The defendants offer A.C.A. 18-11-106 as a defense to the claim of plaintiff that ownership of the property has occurred by adverse possession. That statute, passed by the General Assembly in 1995, requires an adverse possession claimant to hold color of title and pay ad valorem taxes for seven (7) years on the property or contiguous property. The office building and the land it sits on are owned by plaintiff and are contiguous to parcels one and two. The payment documents from the ad valorem tax collecting authorities may indicate that the nature of this property is personal rather than real, but the evidence here reflects it is real property. Also, A.C.A. 18-11-106 does not indicate that it is to apply retroactively rather than prospectively and without such express legislative intent it should be applied prospectively.

Appellants first point to the testimony of Vicki Deaton, Union County's Chief Deputy Tax Assessor, who said that her office records did not indicate any assessment of realproperty by appellee. Appellee, however, proved that it is required by law to report its real property and pay taxes thereon to the Arkansas Public Service Commission and introduced into evidence Plaintiff's Exhibit 18, the tax reporting form. Appellants assert that this form reflects that appellee paid taxes only on its building and railroad tracks, which were listed thereon as personal property. Therefore, appellants argue, appellee did not establish that it paid taxes on its real property as the statute requires. The form, however, contains this statement: "This certificate includes both real and personal property within the meaning of our statutes." "Real property" is defined as "[l]and and anything growing on, attached to, or erected on it, excluding anything that may be severed without injury to the land." Black's Law Dictionary 1234 (7th ed. 1999). See also Pledger v. Halvorson, 324 Ark. 302, 921 S.W.2d 576 (1996); Garmon v. Mitchell, 53 Ark. App. 10, 918 S.W.2d 201 (1996). Obviously, appellee's building and railroad tracks are within the definition of real property. The chancellor did not clearly err in finding that appellee paid ad valorem property taxes.

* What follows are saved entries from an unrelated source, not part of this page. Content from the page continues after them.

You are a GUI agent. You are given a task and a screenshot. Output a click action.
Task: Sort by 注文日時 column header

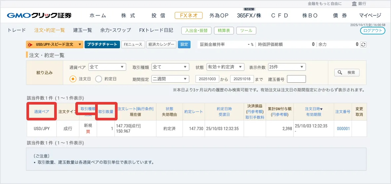coord(313,109)
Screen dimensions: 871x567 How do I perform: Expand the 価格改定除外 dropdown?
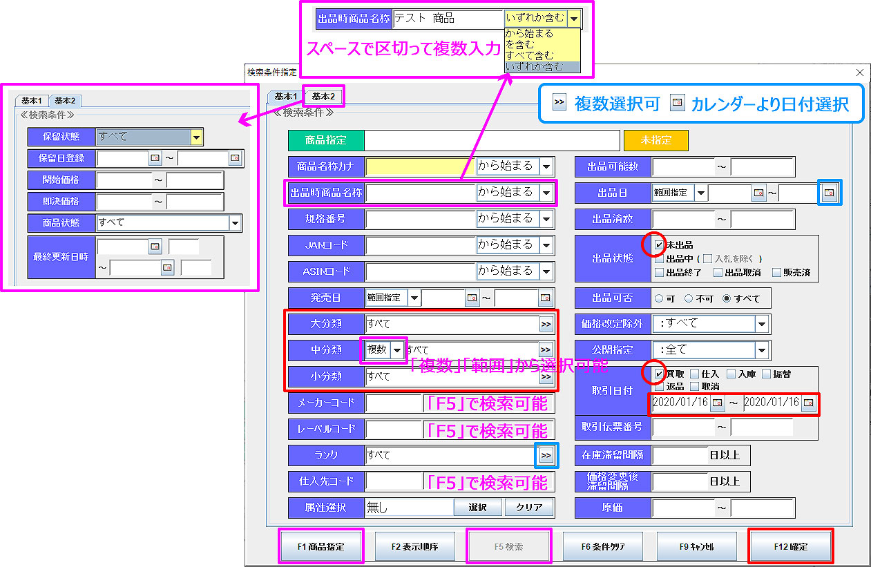click(760, 324)
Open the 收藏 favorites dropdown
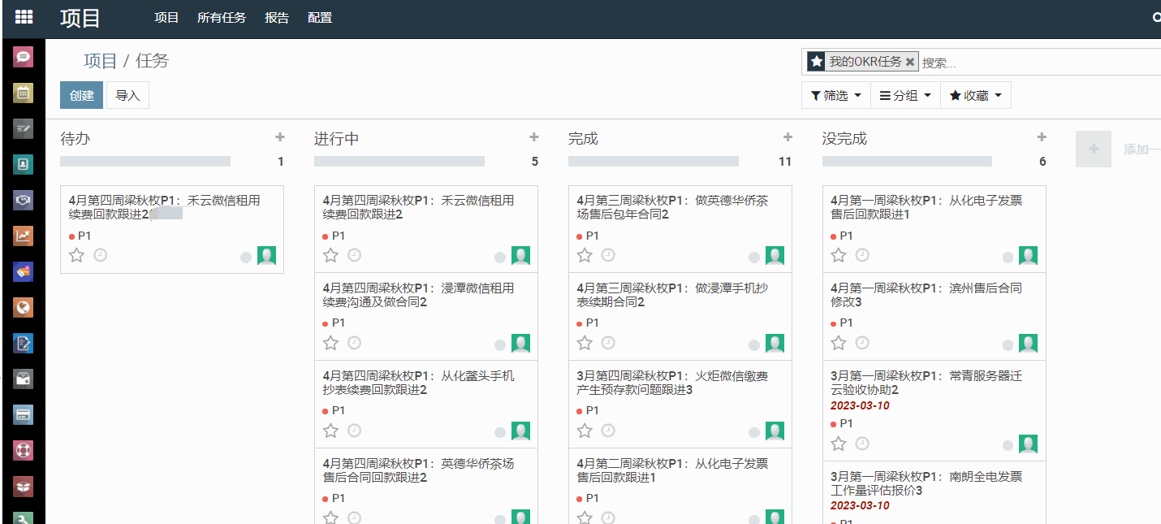 click(x=975, y=96)
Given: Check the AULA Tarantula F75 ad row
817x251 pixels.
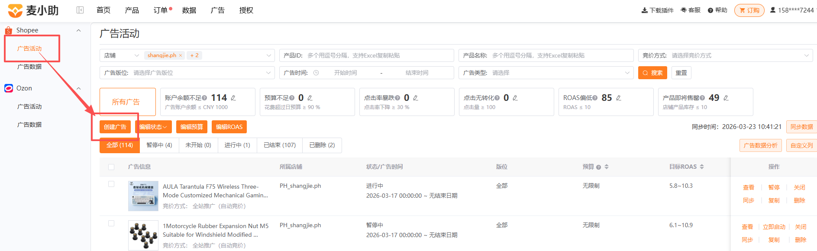Looking at the screenshot, I should (x=111, y=184).
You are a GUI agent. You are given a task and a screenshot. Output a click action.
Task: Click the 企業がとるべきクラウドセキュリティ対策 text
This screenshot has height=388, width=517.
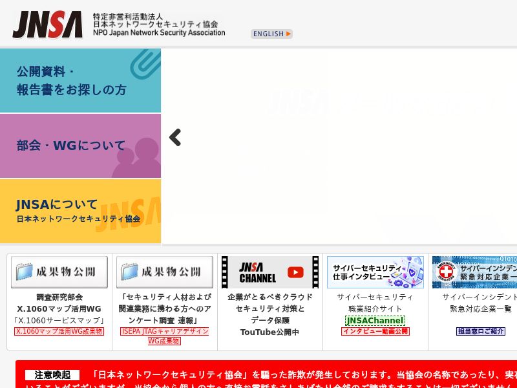tap(270, 303)
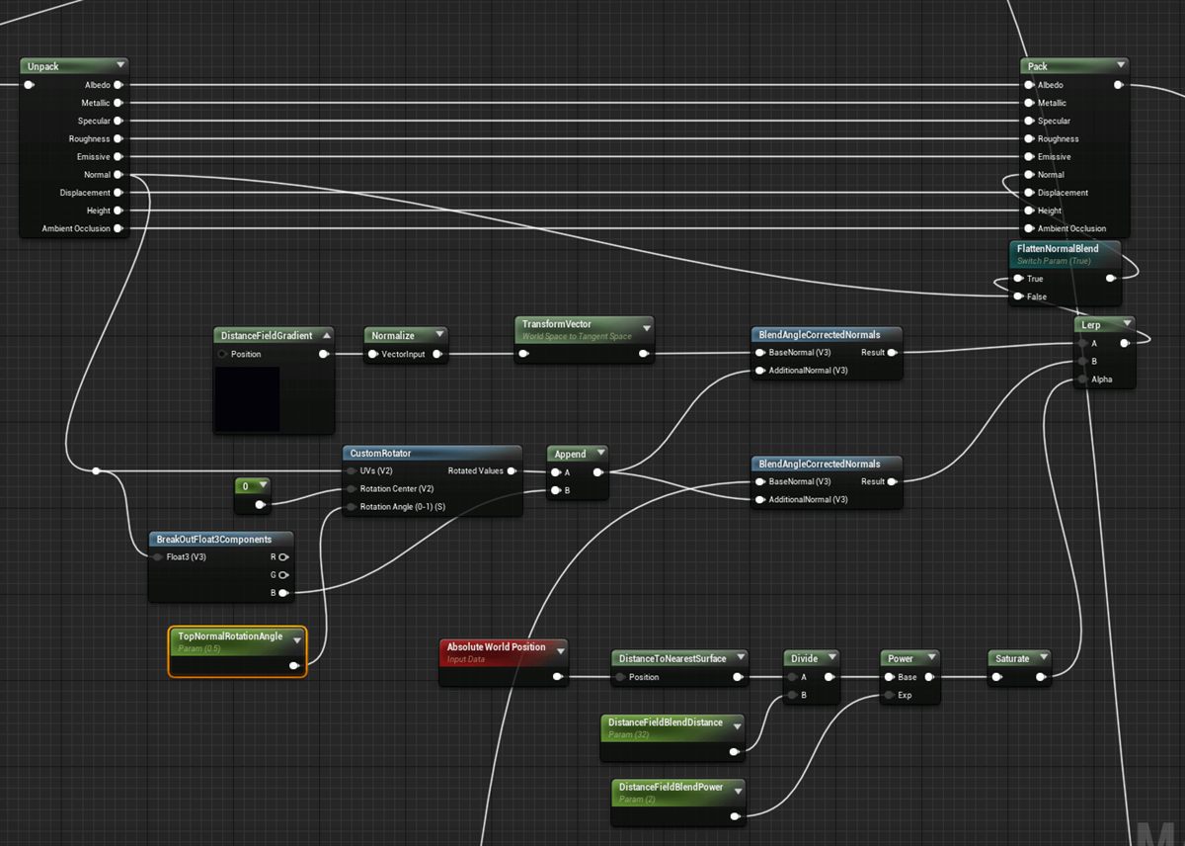Click the Result pin of upper BlendAngleCorrectedNormals
Viewport: 1185px width, 846px height.
(892, 353)
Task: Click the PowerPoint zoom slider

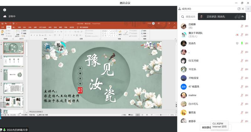Action: click(x=161, y=115)
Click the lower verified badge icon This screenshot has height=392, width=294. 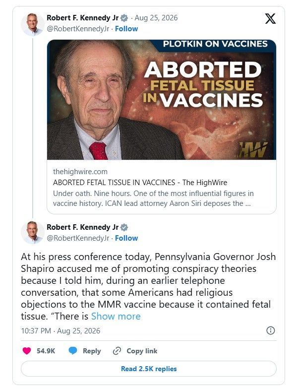click(x=124, y=227)
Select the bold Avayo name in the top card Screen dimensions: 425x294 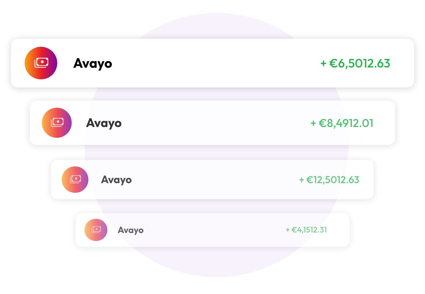(x=93, y=64)
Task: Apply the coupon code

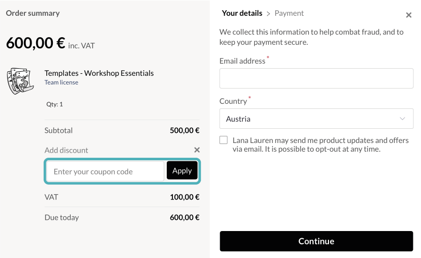Action: tap(182, 171)
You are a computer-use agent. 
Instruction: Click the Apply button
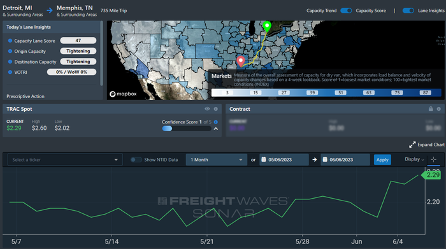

Appellants also contend that appellee failed to satisfy the remaining elements of an adverse possession claim. To prove the common law elements of adverse possession, an adverse claimant must show that he has been in possession of the property continuously for more than seven years and that his possession has been visible, notorious, distinct, exclusive, hostile, and with the intent to hold against the true owner. Anderson v. Holliday, 65 Ark. App. 165, 986 S.W.2d 116 (1999). For possession to be adverse, it is necessary that it be hostile only in the sense that it is under a claim of right, title, or ownership as distinguished from possession in conformity with, recognition of, or subservience to the superior right of the holder of title to the land. Fulkerson v. Van Buren, 60 Ark. App. 257, 961 S.W.2d 780(1998). Hostile intent must be clearly demonstrated. Dillaha v. Temple, 267 Ark. 793, 590 S.W.2d 331 (Ark. App. 1979). When a landowner, who is mistaken as to the true boundary between his land and that of another, takes possession of another's land and occupies it under claim of ownership for the statutory period, he will become the owner of that land. Shirey v. Whitlow, 80 Ark. 444, 97 S.W. 444 (1906). It is ordinarily sufficient proof of adverse possession that the claimant's acts of ownership are of such a nature as one would exercise over his own property and would not exercise over the land of another. See Anderson v. Holliday, supra. The true owner of adversely-possessed land can receive actual knowledge of the adverse nature of the possession by its very openness and notoriety. Id. Also, a claimant may "tack on" the adverse-possession time of an immediate predecessor in title. See Pollins v. Pettus, 249 Ark. 67, 458 S.W.2d 724 (1970). To prevail on a claim of adverse possession not under color of title, one must show actual possession to the extent of the claimed boundaries. Utley v. Ruff, 255 Ark. 824, 502 S.W.2d 629 (1973).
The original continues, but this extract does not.